PUBMED FOR HANDHELDS

Search MEDLINE/PubMed


  • Title: Aspiration cytology of liver abscesses. With an emphasis on diagnostic pitfalls.
    Author: Wee A, Nilsson B, Yap I, Chong SM.
    Journal: Acta Cytol; 1995; 39(3):453-62. PubMed ID: 7762332.
    Abstract:
    Clinical and imaging features of liver abscesses are not specific. Necrotic hepatic neoplasms, primary or secondary, can mimic abscesses, and vice versa. Thirty-eight patients who had cytologic confirmed abscesses were analyzed. There was clinical, radiologic and cytologic concurrence in 27 patients.
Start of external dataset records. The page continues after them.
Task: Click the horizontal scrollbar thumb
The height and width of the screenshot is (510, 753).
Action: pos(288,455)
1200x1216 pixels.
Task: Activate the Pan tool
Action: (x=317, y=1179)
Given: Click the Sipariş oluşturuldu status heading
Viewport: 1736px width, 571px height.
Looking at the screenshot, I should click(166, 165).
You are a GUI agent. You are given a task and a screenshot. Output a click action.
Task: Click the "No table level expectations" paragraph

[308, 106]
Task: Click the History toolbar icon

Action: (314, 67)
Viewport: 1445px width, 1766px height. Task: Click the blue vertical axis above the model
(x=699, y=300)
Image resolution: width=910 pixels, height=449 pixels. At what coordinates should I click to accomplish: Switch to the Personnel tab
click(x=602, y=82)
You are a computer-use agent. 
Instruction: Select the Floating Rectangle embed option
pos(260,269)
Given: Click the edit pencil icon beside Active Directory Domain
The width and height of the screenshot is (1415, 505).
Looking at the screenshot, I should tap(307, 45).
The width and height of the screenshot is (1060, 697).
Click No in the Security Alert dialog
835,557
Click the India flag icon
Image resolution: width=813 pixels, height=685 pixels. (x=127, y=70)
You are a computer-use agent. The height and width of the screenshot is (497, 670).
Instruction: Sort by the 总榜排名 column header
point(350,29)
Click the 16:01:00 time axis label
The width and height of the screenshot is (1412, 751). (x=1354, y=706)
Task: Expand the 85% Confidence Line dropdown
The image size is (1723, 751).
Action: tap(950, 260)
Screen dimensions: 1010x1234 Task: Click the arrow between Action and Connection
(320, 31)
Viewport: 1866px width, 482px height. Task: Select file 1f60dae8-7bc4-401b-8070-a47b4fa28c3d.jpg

In six cases the clinically suspicious lesion turned out to be inflammatory. The remaining five were malignant. There were four amebic and three tuberculous cases in this series. Cytologically, pyogenic abscesses contained a heavy, neutrophilic, inflammatory exudate with nuclear debris. By comparison, amebic cases contained more necrotic debris, with degenerating hepatocytes and fewer inflammatory cells. Acid-fast bacilli were identified in two tuberculous abscesses; however, only one contained caseous necrotic material and epithelioid cells. A potential pitfall in the cytologic diagnosis of a case of inflammatory pseudotumor is emphasized. The diagnosis of liver abscess should be established by clinical and imaging findings in conjunction with needle aspiration.